Stored records:

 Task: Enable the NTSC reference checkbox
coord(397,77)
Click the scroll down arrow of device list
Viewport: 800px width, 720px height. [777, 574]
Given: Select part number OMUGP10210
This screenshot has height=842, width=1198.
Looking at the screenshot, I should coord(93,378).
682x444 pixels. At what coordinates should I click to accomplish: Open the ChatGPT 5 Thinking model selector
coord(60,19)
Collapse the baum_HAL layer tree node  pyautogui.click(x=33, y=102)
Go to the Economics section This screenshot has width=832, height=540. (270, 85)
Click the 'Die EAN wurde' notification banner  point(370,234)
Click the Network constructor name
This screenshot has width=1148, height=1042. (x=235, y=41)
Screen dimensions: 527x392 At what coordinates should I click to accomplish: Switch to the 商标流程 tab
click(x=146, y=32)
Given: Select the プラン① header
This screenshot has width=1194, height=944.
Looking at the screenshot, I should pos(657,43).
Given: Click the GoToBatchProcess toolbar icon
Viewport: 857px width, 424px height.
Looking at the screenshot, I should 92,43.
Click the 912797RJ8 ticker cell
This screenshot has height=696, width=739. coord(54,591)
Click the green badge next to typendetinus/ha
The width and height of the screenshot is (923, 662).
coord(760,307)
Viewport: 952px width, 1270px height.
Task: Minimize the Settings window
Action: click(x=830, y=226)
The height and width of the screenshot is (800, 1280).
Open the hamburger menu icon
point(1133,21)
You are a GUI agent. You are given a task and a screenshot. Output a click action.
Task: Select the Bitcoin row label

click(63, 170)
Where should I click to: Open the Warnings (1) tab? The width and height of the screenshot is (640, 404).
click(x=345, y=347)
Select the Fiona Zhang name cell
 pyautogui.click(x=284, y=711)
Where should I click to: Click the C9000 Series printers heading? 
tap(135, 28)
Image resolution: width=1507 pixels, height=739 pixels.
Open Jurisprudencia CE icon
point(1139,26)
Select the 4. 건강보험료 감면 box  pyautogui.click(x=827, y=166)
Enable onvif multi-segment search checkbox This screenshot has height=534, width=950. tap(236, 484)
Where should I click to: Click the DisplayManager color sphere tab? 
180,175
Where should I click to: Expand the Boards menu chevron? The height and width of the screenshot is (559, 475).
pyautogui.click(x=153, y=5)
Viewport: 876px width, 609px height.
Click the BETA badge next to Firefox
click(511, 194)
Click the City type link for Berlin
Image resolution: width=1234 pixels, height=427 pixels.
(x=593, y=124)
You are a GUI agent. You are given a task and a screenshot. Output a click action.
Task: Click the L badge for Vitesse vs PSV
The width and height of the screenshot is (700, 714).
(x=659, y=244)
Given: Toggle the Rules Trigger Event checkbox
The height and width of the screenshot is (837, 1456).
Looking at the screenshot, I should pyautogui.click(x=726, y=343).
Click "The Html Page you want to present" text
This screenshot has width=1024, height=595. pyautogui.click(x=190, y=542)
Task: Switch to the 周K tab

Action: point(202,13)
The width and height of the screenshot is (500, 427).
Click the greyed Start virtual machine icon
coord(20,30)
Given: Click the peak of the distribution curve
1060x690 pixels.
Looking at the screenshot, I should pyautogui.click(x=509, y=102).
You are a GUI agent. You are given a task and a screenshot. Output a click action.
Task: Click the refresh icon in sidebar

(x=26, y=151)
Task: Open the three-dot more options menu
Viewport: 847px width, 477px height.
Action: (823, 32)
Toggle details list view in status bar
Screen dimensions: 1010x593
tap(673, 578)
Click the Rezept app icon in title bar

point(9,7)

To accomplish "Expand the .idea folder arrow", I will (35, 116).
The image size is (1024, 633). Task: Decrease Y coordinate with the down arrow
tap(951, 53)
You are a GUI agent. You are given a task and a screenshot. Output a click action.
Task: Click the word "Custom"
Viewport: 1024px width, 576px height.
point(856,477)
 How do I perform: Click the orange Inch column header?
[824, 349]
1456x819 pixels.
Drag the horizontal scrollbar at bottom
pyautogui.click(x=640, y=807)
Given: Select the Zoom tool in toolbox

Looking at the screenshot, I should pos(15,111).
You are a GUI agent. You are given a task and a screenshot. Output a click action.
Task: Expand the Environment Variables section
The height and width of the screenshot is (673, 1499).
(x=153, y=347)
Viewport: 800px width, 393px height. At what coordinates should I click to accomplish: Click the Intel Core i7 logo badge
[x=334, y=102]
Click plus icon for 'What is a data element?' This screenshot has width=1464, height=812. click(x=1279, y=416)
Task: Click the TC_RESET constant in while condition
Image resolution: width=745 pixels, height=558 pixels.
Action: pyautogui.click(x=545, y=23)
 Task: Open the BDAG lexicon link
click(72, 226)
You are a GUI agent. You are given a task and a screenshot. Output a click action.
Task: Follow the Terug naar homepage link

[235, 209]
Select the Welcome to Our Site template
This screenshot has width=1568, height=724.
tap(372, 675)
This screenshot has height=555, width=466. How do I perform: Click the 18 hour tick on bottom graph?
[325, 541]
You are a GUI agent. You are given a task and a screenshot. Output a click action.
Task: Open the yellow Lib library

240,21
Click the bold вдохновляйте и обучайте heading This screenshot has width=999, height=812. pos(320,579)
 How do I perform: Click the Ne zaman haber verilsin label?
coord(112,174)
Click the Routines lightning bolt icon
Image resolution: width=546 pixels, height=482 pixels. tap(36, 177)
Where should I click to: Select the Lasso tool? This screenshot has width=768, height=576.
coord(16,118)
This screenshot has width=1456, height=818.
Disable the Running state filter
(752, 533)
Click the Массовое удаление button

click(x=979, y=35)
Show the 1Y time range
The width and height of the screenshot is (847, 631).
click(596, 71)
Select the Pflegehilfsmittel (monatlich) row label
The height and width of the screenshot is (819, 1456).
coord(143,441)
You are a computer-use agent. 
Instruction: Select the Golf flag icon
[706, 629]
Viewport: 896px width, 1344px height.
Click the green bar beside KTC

WORK ITEM: Wherever the word "green" appears in the data, return the whole line.

RESULT:
Click the green badge next to typendetinus/ha
Click the green bar beside KTC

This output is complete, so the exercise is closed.